Originally published October 2013
I’m wearing it like a badge of honor—the 80s was my defining decade.
I grew up in the 80s, and MTV was at the center of it all. From its inception in 1981 when I was in middle school, straight through my high school graduation in 1987, the original MTV VJs were a fixture in my day-to-day existence. When I Want My MTV came out in late 2011, I devoured it and mentioned to a friend how much I loved it—only to discover she worked there in the early days and knew the original VJs were also working on a book.
WHAT ?!?! A girl can never get too much 80s gossip. And then the friend one-upped the anticipation factor with “I can connect you with Alan Hunter if you’d like to talk to him.” Um, YES. Please. After all, Martha Quinn was the girl every girl wanted to be, Nina Blackwood was the girl every girl secretly wished they could be, J.J. Jackson was the guy we all wanted to be our big brother, Mark Goodman was the guy we all wanted to lose our virginity to and Alan?
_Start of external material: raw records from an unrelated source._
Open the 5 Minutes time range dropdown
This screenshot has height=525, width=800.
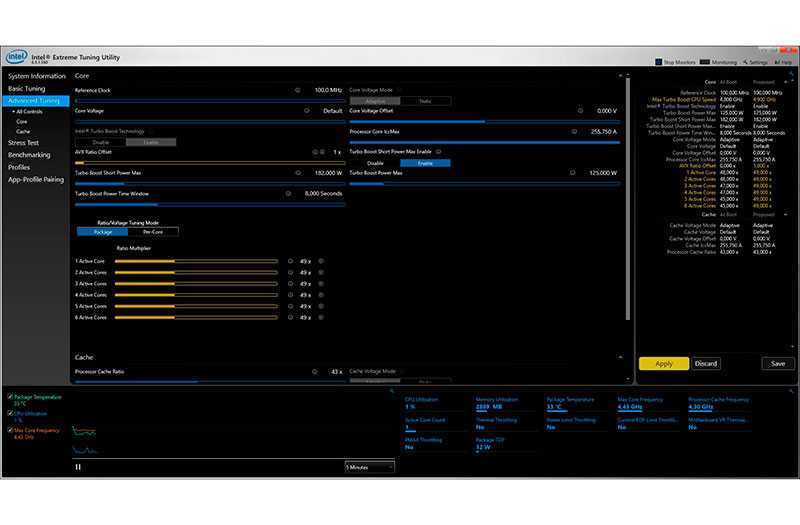[x=369, y=466]
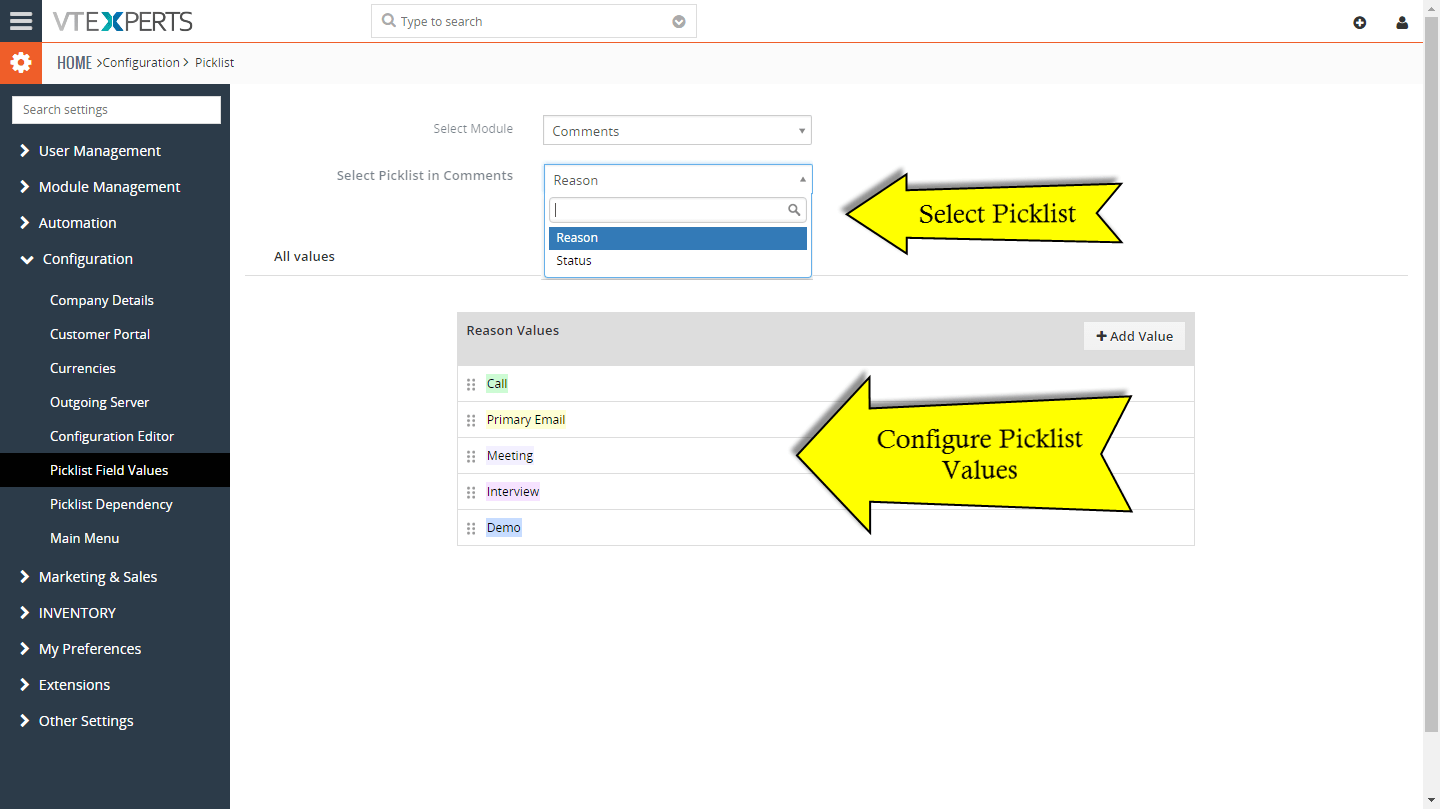Screen dimensions: 1440x809
Task: Click the add (+) icon in the top bar
Action: [1359, 21]
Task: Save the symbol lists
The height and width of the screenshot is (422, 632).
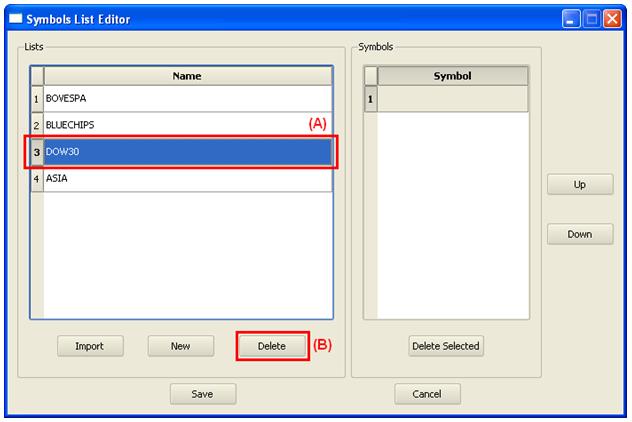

Alan was the one we wanted to be our boyfriend. Because he was cute and funny and cute and funny and safe to take home to our parents. And y’all know what our parents would have thought if we brought Mark home.
So there I was, waiting in a Starbucks for Alan Hunter. And ladies, he’s still a cutie pie. But moreover, he’s smart. And engaging. And means well. “VJ: The Unplugged Adventures of MTV’s First Wave” isn’t so much salacious gossip as it is a piece of the puzzle that was the 80s—once a decade that was mocked for its superfluous nature and now coming into its nostalgic own.
“I wanted it to be a time capsule,” says Hunter. “We started getting getting inquiries about movies of the week, and with the 30th anniversary approaching, I had started to develop a screenplay. I’m kind of the ringleader of the four of us.” (J.J. Jackson passed away in 2004.) After prodding from higher-ups to write a book first, he finally was able to nail down the original VJs, snagged a great writer in Gavin Edwards and procured a publisher (Simon and Schuster).
Of the differences between this book and “I Want My MTV,” Hunter says, “Ours is just more a personal point of view. We had a different strategy altogether. We’re not a competitor and not a companion …we didn’t want to be cheesy, we didn’t want to tell a tale …. we wanted to tell a story that was contextual.”
And that it is—those who lived through the 80s will likely find the most to appreciate in the book, as the MTV VJs share how they first were hired (some were chosen for their gravitas, while others had that je ne sais quoi), the joy in having actual money to spend on rent and clothes, the surreal factor at going from being essentially anonymous to doing blow with some of the biggest bands in the biz, and witnessing a cultural evolution firsthand. Because really, until there was MTV, it was just the music that mattered. And now it’s so much more.
“Before MTV, {bands} would do their live gigs and after the show, they could enjoy anonymity. After MTV, they were mobbed everywhere. The image became very important and people were watching nothing else,” says Hunter.
And if you want to skip straight to the end to see if they’re all still close, the answer is yes. In fact, I mentioned to Alan I was relieved he and Goodman are such good friends, given the first part of the book includes Goodman recalling his music snobbery and indignance with lesser prepared VJs. The triumph, the tragedy and the five-figure haircuts—it’s all there, and it’s delicious. It’s also a wonderful, insightful peek into the decade that defined me and so many of my friends. Bangles, big hair and fishnet stockings forever, my friends!